1. Emergency and supportive measures
   1. Acute intoxication. Treatment is mainly supportive.
      1. Protect the airway to prevent aspiration and intubate and assist ventilation if needed.
      2. Give glucose and thiamine, and treat coma and seizures if they occur.
      3. Correct hypothermia with gradual rewarming.
      4. Most patients will recover within 4-6 hours. Observe children until their blood alcohol level is below 50 mg/dL and there is no evidence of hypoglycemia.
   2. Alcoholic ketoacidosis. Treat with volume replacement, thiamine, and supplemental glucose. Most patients recover rapidly.
   3. Alcohol withdrawal. Treat with benzodiazepines (eg, diazepam, 5-10 mg IV initially and repeat as needed and/or phenobarbital (p 573).
   4. Alcohol use disorder. Treatment plans involve medical management to prevent acute withdrawal in addition to psychological counseling/support and oral medications (eg, acamprosate, disulfiram, naltrexone).

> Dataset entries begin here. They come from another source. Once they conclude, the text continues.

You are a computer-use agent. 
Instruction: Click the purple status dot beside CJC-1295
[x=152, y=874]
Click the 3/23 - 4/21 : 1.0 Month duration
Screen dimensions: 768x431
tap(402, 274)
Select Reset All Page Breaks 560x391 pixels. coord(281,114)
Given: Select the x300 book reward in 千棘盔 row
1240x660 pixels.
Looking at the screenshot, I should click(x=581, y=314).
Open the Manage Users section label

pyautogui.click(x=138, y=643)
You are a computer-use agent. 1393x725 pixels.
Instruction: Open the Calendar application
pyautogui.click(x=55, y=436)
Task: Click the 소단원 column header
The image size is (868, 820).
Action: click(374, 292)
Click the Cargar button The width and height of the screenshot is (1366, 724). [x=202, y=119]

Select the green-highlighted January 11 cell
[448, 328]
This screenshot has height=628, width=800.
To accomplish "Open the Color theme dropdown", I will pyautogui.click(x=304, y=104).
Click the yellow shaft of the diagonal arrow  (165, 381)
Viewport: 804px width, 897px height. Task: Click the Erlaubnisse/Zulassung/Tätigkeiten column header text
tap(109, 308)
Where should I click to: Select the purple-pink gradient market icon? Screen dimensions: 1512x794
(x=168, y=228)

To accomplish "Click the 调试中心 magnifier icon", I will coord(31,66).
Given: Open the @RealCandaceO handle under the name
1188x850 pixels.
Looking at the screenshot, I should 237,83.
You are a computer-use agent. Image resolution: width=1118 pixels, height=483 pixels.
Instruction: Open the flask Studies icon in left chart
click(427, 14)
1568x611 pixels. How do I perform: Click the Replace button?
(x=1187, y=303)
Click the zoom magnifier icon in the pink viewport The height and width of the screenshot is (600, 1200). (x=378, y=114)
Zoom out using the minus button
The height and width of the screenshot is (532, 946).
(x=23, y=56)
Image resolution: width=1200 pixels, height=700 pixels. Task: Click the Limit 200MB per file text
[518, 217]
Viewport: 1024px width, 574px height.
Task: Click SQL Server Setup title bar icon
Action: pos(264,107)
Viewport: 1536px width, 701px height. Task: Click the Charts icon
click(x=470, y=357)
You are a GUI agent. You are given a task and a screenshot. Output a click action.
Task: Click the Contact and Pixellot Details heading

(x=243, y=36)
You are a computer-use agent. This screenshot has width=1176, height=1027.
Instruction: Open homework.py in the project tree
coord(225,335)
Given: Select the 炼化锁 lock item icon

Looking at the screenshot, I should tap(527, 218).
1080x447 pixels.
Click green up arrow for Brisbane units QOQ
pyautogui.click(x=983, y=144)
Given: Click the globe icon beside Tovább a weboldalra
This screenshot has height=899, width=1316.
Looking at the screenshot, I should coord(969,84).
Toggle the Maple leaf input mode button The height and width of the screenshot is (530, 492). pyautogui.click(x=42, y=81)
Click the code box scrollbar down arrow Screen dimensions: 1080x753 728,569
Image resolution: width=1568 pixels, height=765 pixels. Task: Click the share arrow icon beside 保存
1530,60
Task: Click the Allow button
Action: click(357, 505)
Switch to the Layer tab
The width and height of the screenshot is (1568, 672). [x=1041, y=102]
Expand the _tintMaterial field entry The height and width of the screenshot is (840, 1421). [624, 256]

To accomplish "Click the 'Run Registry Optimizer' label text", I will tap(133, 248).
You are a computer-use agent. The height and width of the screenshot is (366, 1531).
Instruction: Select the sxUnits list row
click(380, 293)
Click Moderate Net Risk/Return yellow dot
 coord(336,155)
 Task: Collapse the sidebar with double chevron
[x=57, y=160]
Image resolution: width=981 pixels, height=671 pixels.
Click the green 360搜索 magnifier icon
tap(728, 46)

2. Specific drugs and antidotes. There is no available specific ethanol receptor antagonist.
3. Decontamination. Because ethanol is rapidly absorbed, gastric decontamination is usually not indicated unless other drug ingestion is suspected. Consider aspirating gastric contents with a small, flexible tube if the alcohol ingestion was massive and recent (within 30-45 minutes). Activated charcoal does not effectively adsorb ethanol but may be given if other drugs or toxins were ingested.
4. Enhanced elimination. Metabolism of ethanol normally occurs at a fixed rate of approximately 12-25 mg/dL/h. Elimination rates are faster in persons with chronic alcoholism and at serum levels above 300 mg/dL. Hemodialysis efficiently removes ethanol, but enhanced removal is rarely needed because supportive care is usually sufficient. Hemoperfusion and forced diuresis are not effective.